| Задание |
Отредактируйте отрывок о Джонстауне: перепишите всё от слов "Секты-убийцы - [18]" и до слов "чем их упрекнуть.", заменив "растроган" на "тронут".

| Выбранный отрывок |

Секты-убийцы - [18]
Райан был растроган и начал было подумывать, что все те ужасы, о которых ему твердили родственники колонистов, были, мягко говоря, преувеличением. После представления его попросили сказать несколько слов собравшимся, так что он и вовсе расчувствовался.
Он сказал:
– Я слышал о Джонстауне много неприятного, но теперь лично убедился, что все эти люди знают одно: здесь им лучше, чем где бы то ни было. Мне не в чем их упрекнуть.
Когда он замолчал, семьсот колонистов, собравшихся на веранде, встали и бурно зааплодировали.
Но Джонс, успевший принять изрядную дозу амфетамина, сам все испортил. Отвечая на вопросы журналистов, позируя в черных очках, несмотря на сгустившийся мрак, он постепенно становилс все более раздражительным и агрессивным.

| Исходные материалы |
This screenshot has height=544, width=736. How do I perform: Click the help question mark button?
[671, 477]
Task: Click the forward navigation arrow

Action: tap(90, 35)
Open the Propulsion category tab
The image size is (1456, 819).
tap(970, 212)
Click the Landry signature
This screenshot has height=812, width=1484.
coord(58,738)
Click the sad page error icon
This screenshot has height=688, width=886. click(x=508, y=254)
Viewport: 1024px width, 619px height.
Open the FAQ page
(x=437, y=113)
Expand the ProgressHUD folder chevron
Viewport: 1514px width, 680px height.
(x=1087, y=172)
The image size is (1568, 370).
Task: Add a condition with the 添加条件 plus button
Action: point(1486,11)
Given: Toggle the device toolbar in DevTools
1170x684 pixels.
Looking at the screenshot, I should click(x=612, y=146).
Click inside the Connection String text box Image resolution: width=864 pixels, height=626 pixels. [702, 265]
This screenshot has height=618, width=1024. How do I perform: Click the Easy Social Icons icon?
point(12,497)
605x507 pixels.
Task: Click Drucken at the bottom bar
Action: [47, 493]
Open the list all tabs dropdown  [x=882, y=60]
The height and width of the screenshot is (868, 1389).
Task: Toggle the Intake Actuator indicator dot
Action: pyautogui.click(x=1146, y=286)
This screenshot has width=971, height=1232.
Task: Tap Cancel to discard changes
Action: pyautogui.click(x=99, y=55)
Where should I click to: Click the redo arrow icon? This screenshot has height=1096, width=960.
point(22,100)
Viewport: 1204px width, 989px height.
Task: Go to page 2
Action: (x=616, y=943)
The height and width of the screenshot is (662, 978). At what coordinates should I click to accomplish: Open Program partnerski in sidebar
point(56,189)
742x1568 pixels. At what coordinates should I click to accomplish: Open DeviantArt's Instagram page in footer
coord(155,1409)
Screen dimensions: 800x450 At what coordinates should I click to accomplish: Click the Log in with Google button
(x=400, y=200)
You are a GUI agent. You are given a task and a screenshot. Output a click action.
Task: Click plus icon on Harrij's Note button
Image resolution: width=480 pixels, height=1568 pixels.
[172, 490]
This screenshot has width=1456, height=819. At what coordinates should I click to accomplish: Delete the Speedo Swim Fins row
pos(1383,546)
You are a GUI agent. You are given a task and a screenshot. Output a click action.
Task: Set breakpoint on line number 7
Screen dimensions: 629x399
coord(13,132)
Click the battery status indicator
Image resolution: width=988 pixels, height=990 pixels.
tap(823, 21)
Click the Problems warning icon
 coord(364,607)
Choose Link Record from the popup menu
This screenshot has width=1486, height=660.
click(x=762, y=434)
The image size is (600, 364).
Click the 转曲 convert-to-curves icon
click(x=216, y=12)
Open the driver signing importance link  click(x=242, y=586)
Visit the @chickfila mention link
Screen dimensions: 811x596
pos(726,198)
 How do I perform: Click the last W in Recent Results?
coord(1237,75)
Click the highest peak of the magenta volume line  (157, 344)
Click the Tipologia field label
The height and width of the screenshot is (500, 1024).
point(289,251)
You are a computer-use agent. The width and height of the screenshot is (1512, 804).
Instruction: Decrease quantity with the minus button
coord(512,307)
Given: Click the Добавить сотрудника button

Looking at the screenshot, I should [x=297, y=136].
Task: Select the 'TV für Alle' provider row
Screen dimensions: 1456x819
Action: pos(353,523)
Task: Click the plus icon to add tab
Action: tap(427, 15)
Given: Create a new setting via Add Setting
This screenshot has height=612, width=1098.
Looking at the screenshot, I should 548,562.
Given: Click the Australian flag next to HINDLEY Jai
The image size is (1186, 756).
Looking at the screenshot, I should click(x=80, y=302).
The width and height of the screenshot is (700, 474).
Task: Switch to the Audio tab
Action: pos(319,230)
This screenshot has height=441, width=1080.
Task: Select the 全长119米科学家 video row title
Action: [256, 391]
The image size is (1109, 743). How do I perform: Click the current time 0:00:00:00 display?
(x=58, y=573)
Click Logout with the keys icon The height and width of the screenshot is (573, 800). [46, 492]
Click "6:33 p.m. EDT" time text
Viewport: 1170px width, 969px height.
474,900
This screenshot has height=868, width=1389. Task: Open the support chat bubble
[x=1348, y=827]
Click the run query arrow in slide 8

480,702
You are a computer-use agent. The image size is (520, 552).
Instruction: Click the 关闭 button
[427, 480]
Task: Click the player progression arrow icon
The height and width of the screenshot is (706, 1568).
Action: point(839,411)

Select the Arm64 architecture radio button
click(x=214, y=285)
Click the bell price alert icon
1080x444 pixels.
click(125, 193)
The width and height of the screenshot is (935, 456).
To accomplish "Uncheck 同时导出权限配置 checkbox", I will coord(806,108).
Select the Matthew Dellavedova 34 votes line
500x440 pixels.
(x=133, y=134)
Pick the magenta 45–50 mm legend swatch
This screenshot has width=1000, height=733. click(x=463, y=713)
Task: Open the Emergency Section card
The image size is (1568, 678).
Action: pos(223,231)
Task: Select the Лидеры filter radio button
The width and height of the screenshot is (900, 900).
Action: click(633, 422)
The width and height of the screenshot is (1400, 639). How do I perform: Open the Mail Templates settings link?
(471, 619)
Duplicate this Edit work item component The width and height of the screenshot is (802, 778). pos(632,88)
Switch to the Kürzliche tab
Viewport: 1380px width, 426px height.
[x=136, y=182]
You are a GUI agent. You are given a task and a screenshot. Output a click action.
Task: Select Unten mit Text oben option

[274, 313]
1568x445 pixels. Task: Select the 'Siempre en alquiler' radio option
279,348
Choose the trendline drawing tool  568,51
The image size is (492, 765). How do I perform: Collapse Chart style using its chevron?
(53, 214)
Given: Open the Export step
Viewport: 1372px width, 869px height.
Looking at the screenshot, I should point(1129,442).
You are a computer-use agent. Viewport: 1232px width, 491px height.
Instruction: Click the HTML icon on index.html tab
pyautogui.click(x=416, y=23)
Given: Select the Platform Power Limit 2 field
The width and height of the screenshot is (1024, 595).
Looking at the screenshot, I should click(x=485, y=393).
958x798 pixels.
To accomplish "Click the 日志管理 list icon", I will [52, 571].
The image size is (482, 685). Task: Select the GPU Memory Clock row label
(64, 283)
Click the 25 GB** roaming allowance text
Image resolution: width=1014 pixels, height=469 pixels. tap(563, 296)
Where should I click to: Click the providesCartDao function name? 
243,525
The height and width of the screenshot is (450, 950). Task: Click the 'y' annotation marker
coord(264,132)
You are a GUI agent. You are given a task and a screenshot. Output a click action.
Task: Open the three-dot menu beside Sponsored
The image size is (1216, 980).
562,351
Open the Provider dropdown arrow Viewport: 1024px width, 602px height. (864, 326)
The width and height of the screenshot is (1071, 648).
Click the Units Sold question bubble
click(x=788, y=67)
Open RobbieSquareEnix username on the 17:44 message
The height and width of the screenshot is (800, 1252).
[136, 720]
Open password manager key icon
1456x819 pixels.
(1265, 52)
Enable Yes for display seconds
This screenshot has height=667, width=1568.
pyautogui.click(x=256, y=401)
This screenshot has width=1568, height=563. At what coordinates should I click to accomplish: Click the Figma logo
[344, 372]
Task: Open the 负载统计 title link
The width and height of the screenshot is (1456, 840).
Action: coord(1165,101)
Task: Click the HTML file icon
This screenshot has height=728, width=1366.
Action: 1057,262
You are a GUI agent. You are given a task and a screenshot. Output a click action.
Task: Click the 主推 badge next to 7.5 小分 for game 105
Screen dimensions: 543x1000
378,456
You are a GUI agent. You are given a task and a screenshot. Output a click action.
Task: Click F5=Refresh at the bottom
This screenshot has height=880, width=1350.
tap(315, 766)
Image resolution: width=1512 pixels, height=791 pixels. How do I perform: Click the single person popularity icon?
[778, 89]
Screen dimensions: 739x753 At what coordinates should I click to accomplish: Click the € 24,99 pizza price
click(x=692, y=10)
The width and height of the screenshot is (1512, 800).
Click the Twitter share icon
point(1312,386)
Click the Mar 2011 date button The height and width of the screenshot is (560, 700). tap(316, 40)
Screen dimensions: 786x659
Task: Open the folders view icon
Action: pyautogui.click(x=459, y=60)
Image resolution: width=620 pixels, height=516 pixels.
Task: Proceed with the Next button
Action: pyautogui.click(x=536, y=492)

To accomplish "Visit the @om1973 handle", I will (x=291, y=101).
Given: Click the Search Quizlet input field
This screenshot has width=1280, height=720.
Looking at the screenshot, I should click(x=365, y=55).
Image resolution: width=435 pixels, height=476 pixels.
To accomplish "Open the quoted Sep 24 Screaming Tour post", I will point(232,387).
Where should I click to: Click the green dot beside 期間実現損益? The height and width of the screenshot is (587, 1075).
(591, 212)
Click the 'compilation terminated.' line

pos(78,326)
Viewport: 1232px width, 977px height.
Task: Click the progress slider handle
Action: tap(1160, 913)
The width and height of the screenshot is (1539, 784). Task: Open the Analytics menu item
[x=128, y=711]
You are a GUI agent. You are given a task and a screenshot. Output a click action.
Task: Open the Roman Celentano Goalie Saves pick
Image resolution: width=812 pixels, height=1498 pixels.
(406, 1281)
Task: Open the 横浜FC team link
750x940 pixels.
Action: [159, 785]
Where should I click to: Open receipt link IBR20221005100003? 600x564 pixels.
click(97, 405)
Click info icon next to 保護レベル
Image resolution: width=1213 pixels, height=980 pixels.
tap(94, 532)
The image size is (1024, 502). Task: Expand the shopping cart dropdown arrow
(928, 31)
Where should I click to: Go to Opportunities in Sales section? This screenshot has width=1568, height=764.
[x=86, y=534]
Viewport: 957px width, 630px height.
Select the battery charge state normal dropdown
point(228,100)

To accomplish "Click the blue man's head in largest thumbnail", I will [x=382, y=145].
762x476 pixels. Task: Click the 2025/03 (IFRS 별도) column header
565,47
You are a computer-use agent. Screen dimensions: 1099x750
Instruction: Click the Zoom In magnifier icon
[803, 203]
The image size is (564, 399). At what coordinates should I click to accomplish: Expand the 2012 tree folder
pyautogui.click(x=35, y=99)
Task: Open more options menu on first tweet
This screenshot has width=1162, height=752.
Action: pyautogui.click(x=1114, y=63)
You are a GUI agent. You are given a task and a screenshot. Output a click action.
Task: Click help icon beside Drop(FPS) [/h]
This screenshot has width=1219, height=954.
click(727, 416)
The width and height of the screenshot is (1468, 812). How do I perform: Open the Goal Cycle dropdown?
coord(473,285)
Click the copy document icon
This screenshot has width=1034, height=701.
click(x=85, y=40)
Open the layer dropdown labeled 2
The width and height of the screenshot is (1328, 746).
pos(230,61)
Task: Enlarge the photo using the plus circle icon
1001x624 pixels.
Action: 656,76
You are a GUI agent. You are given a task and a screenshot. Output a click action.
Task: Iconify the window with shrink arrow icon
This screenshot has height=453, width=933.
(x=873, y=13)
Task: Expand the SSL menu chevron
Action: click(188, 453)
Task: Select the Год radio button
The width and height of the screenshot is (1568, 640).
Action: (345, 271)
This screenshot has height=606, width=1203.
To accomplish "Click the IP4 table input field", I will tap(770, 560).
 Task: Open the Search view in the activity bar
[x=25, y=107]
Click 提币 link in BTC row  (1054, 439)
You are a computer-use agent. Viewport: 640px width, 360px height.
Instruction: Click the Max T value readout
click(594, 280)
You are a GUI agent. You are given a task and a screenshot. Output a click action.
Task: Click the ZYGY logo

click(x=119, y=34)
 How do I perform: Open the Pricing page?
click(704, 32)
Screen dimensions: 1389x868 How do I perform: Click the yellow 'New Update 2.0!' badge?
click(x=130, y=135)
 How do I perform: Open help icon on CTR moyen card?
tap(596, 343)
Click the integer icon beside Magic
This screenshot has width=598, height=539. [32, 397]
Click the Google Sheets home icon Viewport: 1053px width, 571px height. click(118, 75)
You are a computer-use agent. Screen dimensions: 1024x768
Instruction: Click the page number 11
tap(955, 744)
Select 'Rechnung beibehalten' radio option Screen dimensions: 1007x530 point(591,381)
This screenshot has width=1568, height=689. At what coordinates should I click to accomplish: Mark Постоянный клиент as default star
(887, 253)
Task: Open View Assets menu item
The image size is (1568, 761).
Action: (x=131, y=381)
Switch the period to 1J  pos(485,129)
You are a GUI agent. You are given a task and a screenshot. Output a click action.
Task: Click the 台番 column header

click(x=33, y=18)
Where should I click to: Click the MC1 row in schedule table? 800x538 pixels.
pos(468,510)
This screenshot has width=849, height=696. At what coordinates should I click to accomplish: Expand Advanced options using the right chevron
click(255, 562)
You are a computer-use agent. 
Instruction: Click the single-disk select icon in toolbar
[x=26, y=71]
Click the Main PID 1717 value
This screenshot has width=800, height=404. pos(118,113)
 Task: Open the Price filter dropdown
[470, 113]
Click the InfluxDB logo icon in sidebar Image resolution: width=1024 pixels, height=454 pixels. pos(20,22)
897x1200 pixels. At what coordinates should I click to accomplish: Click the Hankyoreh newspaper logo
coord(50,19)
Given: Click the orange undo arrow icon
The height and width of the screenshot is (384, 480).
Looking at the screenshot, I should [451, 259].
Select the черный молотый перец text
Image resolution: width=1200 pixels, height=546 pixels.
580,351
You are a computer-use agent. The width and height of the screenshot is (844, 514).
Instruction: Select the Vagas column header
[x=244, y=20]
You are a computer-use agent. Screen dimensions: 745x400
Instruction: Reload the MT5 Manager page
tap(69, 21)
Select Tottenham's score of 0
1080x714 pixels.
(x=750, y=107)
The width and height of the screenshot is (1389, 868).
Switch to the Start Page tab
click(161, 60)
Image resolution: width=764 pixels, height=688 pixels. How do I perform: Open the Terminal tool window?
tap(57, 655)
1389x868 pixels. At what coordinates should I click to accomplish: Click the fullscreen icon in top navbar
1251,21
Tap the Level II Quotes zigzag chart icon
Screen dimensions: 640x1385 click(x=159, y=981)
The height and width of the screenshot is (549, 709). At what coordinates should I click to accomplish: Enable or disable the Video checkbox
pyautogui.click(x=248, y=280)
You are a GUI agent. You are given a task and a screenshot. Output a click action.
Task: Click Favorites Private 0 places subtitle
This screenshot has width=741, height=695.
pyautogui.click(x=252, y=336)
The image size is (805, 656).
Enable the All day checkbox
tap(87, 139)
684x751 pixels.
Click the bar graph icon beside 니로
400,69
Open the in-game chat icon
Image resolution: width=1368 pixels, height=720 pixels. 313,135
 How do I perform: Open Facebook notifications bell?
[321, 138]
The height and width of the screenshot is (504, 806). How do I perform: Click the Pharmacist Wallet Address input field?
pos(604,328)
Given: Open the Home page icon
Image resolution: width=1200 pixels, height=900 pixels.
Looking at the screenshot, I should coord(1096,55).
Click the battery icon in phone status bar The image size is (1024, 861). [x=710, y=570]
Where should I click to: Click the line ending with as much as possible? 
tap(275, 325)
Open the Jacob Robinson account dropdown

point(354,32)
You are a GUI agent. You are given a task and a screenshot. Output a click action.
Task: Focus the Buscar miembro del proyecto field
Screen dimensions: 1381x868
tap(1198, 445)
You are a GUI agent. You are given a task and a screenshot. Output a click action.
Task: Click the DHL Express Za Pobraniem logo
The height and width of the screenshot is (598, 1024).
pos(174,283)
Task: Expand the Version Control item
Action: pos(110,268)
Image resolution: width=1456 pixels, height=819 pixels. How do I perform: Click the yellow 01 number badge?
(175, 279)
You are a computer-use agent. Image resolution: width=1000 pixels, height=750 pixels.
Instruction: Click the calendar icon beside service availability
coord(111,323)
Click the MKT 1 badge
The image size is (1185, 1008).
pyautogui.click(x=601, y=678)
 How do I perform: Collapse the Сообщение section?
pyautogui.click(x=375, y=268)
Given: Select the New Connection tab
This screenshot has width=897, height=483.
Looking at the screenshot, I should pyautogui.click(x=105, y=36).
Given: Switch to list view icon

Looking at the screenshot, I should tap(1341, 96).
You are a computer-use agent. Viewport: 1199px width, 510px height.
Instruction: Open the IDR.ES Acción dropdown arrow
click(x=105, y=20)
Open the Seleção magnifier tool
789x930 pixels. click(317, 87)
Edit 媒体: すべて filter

| Ответ на задание |
Секты-убийцы - [18]
Райан был тронут и начал было подумывать, что все те ужасы, о которых ему твердили родственники колонистов, были, мягко говоря, преувеличением. После представления его попросили сказать несколько слов собравшимся, так что он и вовсе расчувствовался.
Он сказал:
– Я слышал о Джонстауне много неприятного, но теперь лично убедился, что все эти люди знают одно: здесь им лучше, чем где бы то ни было. Мне не в чем их упрекнуть.